To do this, I want to quote at some length a new colleague of mine, Rep. John-Michael Parker, who represents Durham and Madison. John-Michael expressed perfectly my reasoning and my feelings about this vote. I reprint, with his permission, an edited version of what he wrote. Please know that although these are not my words, they capture exactly my sentiments.
“Over the past few months, I’ve done my best to learn about the many complex elements of this issue: public health, social justice, equity, public safety, taxes and revenue, criminal justice, youth mental health, and more. I’ve listened to mental health professionals and physicians, child psychiatrists and educators, social justice advocates, addiction specialists, and concerned constituents.
And as I’ve learned is the case with so much of the legislation, we have the privilege of debating and passing here in the General Assembly, this one was not cut and dry, and there was no easy answer. I have great respect for the folks who are opposed to this policy and to my colleagues from both sides of the aisle who voted the other way; and I have deep gratitude for the many individuals who took the time to help me understand this issue and figure out where we should go from here.
I voted “Yes” Wednesday night because, when it comes down to it, I believe that responsible regulation of adult-use cannabis is the best path forward. Cannabis is not only at our doorstep in New York and Massachusetts (and 16 other states and Washington DC have already legalized it), it is already present here in Connecticut. In our state today both the product and the marketplace are unregulated and therefore liable to being particularly dangerous—even deadly.
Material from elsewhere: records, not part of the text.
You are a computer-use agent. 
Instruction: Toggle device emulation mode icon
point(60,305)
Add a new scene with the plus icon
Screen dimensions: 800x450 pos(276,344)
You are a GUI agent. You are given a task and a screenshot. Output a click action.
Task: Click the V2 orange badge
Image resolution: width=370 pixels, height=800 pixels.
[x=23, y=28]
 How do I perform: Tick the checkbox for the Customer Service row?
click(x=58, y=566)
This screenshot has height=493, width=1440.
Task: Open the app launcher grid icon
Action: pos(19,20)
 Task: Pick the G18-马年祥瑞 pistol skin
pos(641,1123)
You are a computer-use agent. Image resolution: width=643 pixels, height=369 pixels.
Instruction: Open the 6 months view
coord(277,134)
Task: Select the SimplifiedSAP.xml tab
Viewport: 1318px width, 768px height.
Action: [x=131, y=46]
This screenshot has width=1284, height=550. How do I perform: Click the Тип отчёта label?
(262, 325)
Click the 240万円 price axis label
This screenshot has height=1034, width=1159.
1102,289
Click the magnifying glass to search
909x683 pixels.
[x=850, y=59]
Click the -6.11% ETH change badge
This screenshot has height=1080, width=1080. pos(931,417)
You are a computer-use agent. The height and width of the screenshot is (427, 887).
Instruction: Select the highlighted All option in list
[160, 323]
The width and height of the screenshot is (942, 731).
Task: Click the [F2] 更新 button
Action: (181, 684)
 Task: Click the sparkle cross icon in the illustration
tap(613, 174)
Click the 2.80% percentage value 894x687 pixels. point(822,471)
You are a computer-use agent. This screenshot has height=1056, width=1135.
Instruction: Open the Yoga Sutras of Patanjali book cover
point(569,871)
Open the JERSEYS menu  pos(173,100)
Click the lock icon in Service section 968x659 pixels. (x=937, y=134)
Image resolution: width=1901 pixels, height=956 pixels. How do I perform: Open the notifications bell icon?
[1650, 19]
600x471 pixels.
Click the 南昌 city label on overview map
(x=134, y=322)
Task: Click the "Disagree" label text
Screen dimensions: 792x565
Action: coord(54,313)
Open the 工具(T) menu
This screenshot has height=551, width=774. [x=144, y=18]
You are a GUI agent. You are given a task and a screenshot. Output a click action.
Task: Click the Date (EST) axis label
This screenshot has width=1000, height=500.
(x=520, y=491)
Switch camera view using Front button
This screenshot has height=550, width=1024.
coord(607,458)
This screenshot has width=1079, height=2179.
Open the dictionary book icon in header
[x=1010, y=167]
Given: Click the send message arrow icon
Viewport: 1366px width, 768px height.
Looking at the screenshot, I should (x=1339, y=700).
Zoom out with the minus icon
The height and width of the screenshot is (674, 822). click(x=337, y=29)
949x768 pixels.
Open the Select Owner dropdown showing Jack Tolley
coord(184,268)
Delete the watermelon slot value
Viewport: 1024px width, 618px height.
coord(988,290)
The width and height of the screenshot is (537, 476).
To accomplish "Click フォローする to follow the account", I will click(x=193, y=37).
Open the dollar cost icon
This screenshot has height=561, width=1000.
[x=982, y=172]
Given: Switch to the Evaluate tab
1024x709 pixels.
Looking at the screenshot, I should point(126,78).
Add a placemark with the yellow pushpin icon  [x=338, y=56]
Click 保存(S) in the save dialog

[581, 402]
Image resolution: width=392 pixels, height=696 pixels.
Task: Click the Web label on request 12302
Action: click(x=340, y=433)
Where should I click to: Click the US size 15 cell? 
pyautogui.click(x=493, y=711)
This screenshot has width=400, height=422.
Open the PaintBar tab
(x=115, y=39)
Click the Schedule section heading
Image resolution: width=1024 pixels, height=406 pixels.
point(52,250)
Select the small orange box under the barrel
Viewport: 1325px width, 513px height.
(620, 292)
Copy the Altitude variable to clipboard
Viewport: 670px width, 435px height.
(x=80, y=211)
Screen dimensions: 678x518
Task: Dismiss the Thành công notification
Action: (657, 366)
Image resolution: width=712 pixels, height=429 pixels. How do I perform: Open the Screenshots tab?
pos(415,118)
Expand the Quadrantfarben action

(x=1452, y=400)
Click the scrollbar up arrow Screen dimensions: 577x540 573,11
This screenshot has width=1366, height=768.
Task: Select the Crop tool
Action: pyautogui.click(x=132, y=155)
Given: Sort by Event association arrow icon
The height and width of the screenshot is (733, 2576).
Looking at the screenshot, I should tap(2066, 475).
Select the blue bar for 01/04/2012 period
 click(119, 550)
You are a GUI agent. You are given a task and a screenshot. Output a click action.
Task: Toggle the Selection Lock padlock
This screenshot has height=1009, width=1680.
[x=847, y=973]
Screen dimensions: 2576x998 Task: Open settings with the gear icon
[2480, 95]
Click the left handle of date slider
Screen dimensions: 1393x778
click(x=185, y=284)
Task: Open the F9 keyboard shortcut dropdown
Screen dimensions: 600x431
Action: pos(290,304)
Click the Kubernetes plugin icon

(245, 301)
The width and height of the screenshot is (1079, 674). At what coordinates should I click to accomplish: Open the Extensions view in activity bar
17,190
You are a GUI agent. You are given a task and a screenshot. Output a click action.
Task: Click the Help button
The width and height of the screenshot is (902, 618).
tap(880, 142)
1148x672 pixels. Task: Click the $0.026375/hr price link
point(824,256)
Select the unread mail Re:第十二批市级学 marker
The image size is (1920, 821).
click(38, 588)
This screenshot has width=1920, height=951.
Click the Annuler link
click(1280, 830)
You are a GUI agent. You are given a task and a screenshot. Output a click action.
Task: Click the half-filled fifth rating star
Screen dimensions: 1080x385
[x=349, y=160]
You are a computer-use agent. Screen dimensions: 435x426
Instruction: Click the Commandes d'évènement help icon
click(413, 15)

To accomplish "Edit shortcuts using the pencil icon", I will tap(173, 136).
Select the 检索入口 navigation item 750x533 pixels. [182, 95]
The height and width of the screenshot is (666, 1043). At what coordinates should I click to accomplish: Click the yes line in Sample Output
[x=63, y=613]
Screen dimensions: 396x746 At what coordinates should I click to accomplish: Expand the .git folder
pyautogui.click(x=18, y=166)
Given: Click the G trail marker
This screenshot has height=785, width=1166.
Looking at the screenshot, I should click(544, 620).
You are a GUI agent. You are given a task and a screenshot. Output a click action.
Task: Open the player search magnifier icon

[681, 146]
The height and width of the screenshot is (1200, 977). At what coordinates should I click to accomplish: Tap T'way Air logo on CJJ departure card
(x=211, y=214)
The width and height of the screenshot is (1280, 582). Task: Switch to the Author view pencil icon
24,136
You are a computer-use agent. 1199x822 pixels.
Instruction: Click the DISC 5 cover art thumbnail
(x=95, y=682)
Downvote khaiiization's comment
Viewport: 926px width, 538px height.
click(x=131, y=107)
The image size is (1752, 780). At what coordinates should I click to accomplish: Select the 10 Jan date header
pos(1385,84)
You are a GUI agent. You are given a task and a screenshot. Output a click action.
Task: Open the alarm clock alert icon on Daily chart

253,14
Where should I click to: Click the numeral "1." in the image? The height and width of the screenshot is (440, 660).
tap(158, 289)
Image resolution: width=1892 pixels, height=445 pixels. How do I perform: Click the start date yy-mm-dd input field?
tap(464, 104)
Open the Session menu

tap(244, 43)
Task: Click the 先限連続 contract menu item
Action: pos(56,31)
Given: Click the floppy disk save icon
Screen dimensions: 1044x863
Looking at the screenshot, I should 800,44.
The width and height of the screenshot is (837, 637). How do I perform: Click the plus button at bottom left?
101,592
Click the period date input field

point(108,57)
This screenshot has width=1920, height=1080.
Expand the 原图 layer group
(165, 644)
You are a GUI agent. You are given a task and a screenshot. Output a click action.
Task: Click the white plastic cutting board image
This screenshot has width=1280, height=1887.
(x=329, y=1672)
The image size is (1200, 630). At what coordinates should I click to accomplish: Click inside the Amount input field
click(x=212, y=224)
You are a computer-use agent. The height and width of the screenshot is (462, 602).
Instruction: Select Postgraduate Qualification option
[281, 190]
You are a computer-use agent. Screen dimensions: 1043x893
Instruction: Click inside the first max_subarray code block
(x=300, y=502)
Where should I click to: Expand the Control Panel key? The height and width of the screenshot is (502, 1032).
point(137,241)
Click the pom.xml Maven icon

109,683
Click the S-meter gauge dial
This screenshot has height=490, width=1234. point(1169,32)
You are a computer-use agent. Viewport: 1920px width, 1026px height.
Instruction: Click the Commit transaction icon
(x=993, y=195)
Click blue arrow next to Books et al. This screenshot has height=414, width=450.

And while a variety of criminal justice reforms have begun moving us through the devastating impacts of the war on drugs—a war that has claimed a disproportionate toll on people of color—this bill presents an opportunity to right some of those wrongs. A large majority of the public (including the people here in our towns) are in favor of legalizing cannabis and want to see our state enable responsible adult usage of a product that is already a factor in so many lives. While I’ve had my concerns with legalization and its potential negative impacts all along, I ultimately decided that to vote “No” would be to support the status quo—and I think we can do better.
Like many of my colleagues, I was not supportive of the first draft of this bill and the insufficient harm reduction measures it contained. Over the last few months, I learned that it would be critical to cap the potency of THC in any legalized cannabis product, to use a larger share of the revenue to invest in prevention and addiction support, and to ensure that proper steps were taken to keep a potentially dangerous industry from marketing to children and negatively affecting physical and mental health. (N.B. I am grateful to colleagues like John-Michael, who worked with our leadership to make the bill better.) The result isn’t perfect, of course—but bills rarely are.
Because of the issues raised…we were able to cap potency at 30% for dry flower and 60% for concentrates; we were able to get 25% of revenue committed to prevention and harm reduction (which will result in tens of millions of dollars of additional investment in these woefully underfunded initiatives of our state), with a specific earmark for Youth Service Bureaus; and we were able to include measures that restrict advertising to youth audiences…
Cannabis has been with us for a long time, and regardless of how this bill turned out, it’s here to stay. With legalization in or on the horizon in nearly every New England state, I believe open-eyed, responsible regulation was the right decision…and an opportunity to be a model for our neighboring states by ensuring sensible regulation and equity in Connecticut.”